WHAT IS REQUIRED: With the pictures left out, copy the records below exactly from the first line down to the line holding "Task: Select the Number", and include that line.
** TASK INPUT follows **
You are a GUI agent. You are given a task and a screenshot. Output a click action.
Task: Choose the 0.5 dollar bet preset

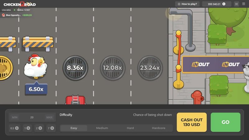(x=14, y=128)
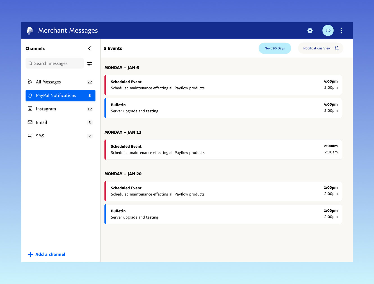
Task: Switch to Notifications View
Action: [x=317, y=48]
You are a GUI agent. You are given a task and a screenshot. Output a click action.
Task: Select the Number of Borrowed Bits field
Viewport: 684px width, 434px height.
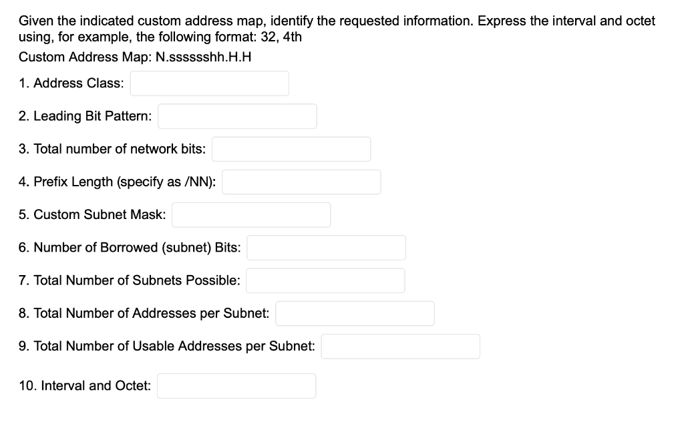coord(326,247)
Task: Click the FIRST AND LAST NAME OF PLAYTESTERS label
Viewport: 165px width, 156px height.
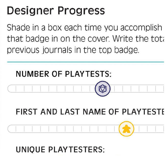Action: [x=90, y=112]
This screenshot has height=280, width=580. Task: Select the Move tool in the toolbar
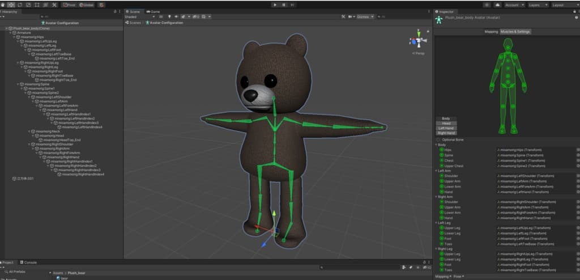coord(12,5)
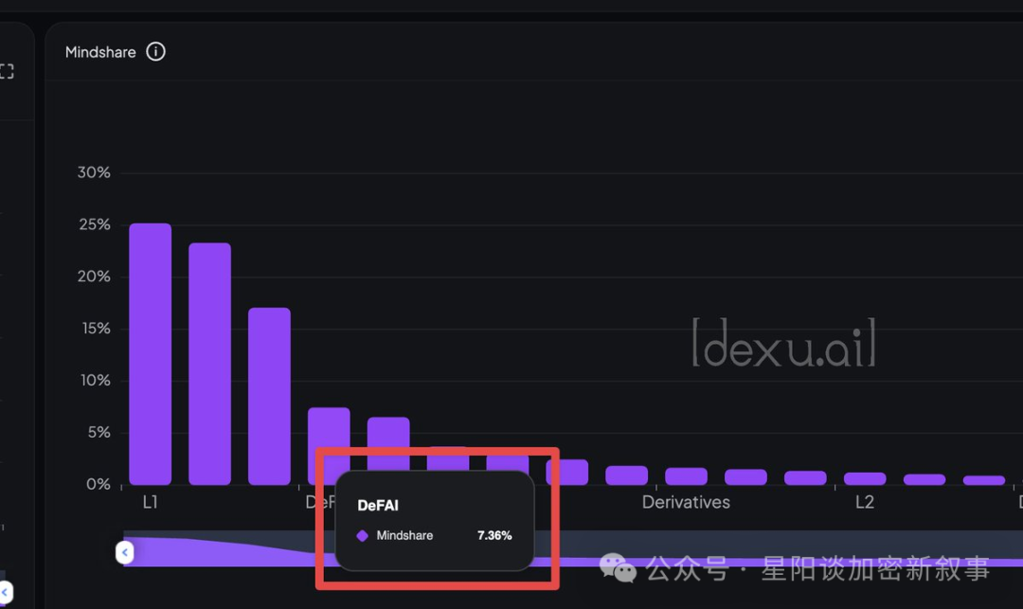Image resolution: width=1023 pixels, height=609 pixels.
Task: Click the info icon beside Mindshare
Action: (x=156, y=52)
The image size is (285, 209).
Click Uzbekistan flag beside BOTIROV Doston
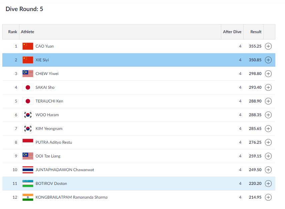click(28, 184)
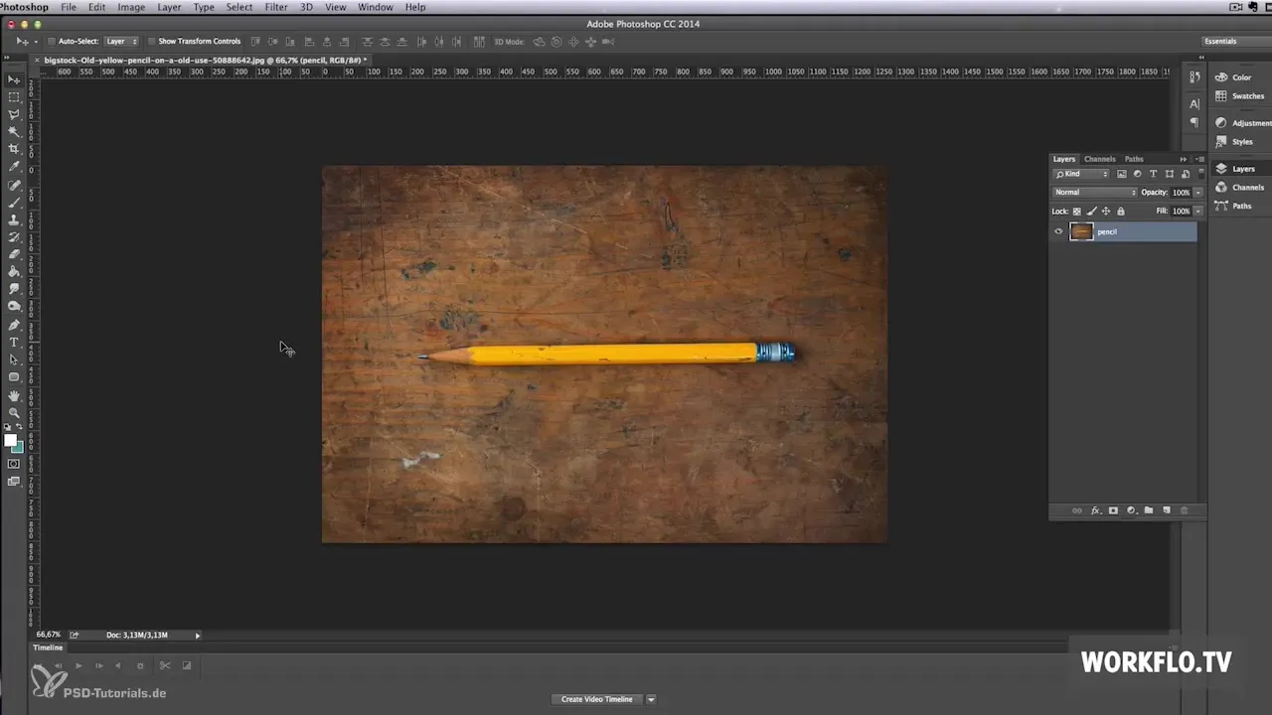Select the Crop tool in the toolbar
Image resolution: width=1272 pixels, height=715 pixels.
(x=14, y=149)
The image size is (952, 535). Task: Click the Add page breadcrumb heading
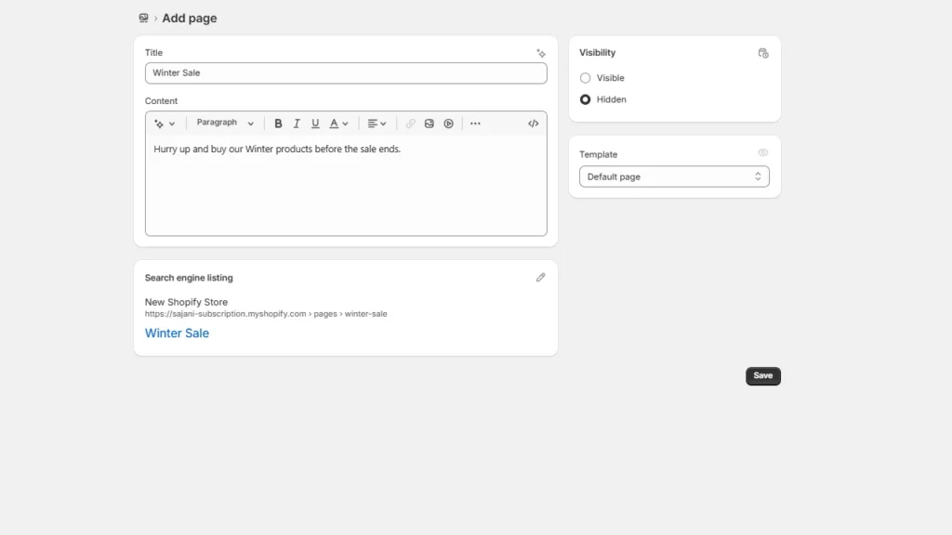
** End of TASK INPUT **
ANSWER TO THIS TASK:
You are a GUI agent. You are given a task and a screenshot. Output a click action.
Task: Choose the 0.5 dollar bet preset

(x=14, y=128)
Task: Switch to Notifications View
Action: [x=317, y=48]
You are a GUI agent. You are given a task and a screenshot. Output a click action.
Task: Select the Number of Borrowed Bits field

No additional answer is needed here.